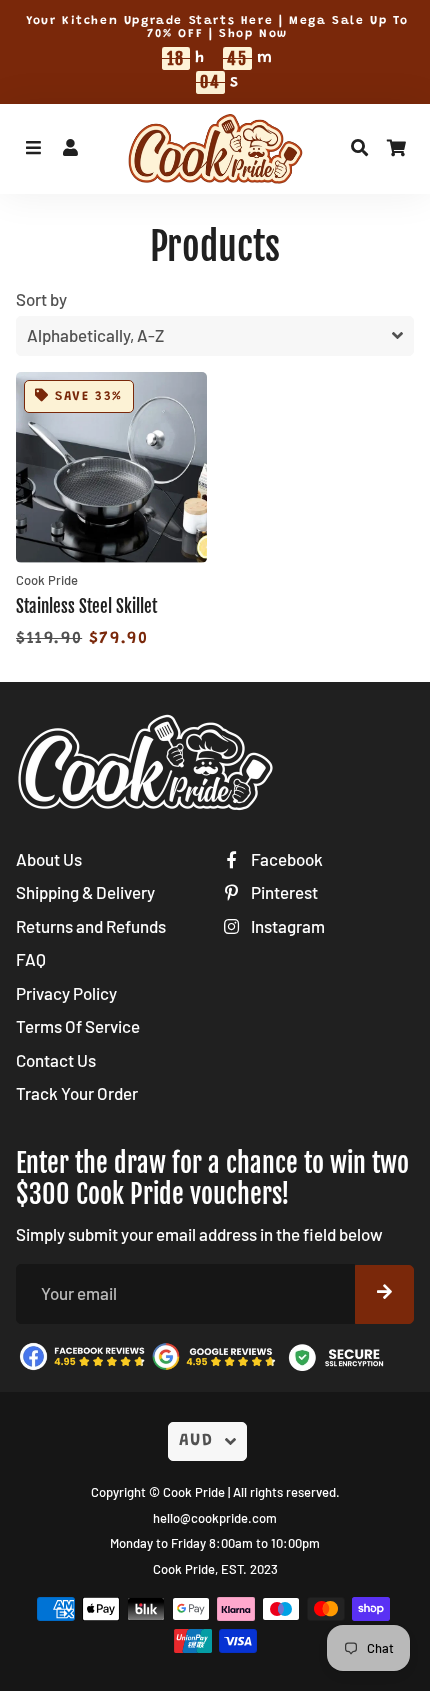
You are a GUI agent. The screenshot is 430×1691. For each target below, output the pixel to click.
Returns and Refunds (91, 926)
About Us (49, 859)
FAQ (31, 959)
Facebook (285, 859)
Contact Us (56, 1060)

○ ○ ○ ○ ○ ○ ○

→ TASK OBJECTIVE: Although the records above contain pictures, only their text is to be repeated, exactly as given.

→ YOUR SOLUTION:
You are a GUI agent. The screenshot is 430×1691. For each target below, output the pixel to click.
Returns and Refunds (91, 926)
About Us (49, 859)
FAQ (31, 959)
Facebook (285, 859)
Contact Us (56, 1060)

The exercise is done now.